Passage provided.
════

According to the evidence presented at trial, a second shooting occurred several minutes later, on the west side of the Danziger Bridge. After shooting at the Bartholomew Family and James Brissette, officers traveled to the other side of the bridge to chase two men – brothers Lance and Ronald Madison – who had run away when the shooting started. Officers caught up to the Madisons on the west side of the bridge, where Officer Faulcon used a shotgun to shoot Ronald Madison in the back as Madison was running away. Ronald, a 40-year-old man with severe mental and physical disabilities, died near the base of the bridge.
When the shooting was over, according to witnesses at trial, the officers at the scene immediately started a cover-up. Lance Madison was arrested and falsely charged with eight counts of attempting to kill police officers. Officers collected no guns or shell casings on the day of the shooting, and 30 casings they collected more than a month later were fired by officers rather than civilians. Three weeks after the shooting, Kaufman testified at a court appearance for Madison, claiming falsely that Madison had had a gun on the bridge and had shot at police. Madison was held in jail for three weeks, but was eventually released without being formally charged.
The evidence at trial also established that all five defendants conspired with each other, and with the officers who pleaded guilty, to cover-up what had happened on the bridge and to make the shootings appear justified. As part of the conspiracy, Kaufman obtained a gun from his home and claimed to have found the gun at the bridge on the day after the shooting. According to testimony, Kaufman also made up the existence of two phony eyewitnesses and fabricated alleged statements that he claimed to have taken from these witnesses and that he claimed helped justify the shootings. There was also testimony that Kaufman and the other members of the conspiracy held a meeting in an abandoned and gutted out NOPD building, where the officers practiced getting their stories straight before they gave formal audiotaped statements about the shooting.

════

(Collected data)
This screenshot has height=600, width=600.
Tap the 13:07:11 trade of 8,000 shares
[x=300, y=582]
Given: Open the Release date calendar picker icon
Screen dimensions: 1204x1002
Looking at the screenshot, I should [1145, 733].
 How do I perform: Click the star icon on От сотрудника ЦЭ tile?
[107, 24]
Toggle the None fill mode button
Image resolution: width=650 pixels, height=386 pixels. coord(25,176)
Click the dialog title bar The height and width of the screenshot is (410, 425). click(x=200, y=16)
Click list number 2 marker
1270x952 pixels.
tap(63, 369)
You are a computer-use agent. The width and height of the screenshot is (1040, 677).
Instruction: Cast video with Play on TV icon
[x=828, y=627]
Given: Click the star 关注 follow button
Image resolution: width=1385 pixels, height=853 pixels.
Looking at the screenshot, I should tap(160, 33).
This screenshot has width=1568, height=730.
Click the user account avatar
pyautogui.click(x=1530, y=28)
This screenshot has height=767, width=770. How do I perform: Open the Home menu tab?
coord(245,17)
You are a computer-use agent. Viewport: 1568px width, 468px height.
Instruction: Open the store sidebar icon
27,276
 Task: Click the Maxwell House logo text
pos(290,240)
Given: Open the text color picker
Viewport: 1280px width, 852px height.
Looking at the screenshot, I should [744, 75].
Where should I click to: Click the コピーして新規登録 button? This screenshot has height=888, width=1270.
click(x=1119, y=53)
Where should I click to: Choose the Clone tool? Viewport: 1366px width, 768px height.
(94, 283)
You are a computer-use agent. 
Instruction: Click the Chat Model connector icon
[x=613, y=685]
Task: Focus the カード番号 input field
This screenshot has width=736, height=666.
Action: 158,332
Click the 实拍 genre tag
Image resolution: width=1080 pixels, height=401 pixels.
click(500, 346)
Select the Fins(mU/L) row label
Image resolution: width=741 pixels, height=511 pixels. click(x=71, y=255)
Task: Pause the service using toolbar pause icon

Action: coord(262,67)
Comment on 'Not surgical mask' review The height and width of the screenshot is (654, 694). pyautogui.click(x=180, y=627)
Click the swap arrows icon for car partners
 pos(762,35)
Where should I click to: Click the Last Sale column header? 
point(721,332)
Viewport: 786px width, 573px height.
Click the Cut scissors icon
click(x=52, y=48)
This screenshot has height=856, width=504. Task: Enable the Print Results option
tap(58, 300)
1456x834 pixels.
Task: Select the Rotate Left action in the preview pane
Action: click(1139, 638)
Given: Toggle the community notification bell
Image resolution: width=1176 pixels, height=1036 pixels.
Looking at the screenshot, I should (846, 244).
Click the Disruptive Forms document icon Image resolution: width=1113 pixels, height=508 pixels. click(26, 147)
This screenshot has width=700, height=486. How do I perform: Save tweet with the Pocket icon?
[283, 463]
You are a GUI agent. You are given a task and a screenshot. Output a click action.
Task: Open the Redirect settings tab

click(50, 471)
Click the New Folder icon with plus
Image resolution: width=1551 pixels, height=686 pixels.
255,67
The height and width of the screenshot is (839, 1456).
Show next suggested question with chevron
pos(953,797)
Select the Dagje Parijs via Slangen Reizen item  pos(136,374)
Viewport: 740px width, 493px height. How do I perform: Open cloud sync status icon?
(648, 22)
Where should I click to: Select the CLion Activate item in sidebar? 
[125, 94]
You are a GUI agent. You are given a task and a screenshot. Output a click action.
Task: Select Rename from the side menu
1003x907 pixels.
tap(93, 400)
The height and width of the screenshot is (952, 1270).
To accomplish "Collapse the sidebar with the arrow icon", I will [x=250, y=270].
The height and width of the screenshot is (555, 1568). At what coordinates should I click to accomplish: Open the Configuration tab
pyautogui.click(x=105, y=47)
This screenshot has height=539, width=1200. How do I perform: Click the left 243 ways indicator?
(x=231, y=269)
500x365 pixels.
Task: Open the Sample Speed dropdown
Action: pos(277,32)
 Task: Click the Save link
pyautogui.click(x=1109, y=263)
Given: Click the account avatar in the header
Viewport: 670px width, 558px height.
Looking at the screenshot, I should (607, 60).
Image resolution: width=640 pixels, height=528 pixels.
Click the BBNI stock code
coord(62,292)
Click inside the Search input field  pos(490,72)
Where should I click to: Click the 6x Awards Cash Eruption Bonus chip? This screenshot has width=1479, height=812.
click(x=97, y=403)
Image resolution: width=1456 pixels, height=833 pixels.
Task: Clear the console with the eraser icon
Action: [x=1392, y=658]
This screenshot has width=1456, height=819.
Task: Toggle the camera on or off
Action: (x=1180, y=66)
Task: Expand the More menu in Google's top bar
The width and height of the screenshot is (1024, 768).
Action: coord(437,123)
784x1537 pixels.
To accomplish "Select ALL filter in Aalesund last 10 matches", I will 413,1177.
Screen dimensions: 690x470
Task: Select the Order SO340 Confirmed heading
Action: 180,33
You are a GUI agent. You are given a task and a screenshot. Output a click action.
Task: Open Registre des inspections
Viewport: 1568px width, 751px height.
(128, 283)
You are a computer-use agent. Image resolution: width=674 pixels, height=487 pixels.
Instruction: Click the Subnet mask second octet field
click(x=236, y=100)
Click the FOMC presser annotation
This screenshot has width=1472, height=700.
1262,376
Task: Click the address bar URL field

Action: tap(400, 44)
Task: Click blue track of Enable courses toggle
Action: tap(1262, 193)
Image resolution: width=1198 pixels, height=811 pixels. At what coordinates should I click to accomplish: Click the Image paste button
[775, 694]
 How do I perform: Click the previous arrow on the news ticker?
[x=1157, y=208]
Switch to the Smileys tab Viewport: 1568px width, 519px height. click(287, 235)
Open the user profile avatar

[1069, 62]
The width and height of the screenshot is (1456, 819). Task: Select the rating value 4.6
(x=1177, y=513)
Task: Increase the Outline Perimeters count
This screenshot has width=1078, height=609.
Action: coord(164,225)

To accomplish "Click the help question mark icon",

════

Using the information.
[a] According to the Danziger Bridge passage, what was the purpose of the meeting held in the abandoned NOPD building?
[b] Using the Danziger Bridge passage, decide whether each statement agrees with it. Answer yes or no for each, and quote the deciding words. (i) Officers collected guns and shell casings on the day of the shooting. (ii) Officer Faulcon used a shotgun to shoot Ronald Madison in the back. (iii) The gun Kaufman said he found at the bridge came from his home.
[c] Pick up the Danziger Bridge passage after its final sentence and keep writing.

Results by task.
[a] At that meeting, the officers practiced getting their stories straight before they gave formal audiotaped statements about the shooting.

[b]
(i) No: "Officers collected no guns or shell casings on the day of the shooting"
(ii) Yes: "Officer Faulcon used a shotgun to shoot Ronald Madison in the back as Madison was running away"
(iii) Yes: "Kaufman obtained a gun from his home and claimed to have found the gun at the bridge on the day after the shooting"

[c]
Kaufman, who wrote a formal report about the incident, in which he concluded that the shooting was justified and that Lance Madison and Jose Holmes should be arrested, was also found guilty of conspiring with other officers to have Madison and Holmes prosecuted on the basis of false evidence.
The five former NOPD officers who pleaded guilty before trial, admitting that they had participated in a conspiracy to obstruct justice and cover-up what happened on Sept. 4, 2005, were all sentenced previously. Former Officer Mike Hunter was sentenced to serve eight years in prison; former officer Ignatius Hills was sentenced to serve six-and-a-half years; former officer Robert Barrios was sentenced to serve five years; former lieutenant Michael Lohman was sentenced to serve four years; and former detective Jeffrey Lehrmann was sentenced to serve three years.
This case was investigated by the FBI’s New Orleans Field Office, and was prosecuted by Deputy Chief Bobbi Bernstein and Trial Attorney Cindy Chung of the Justice Department’s Civil Rights Division, along with Assistant U.S. Attorney Theodore Carter of the Eastern District of Louisiana.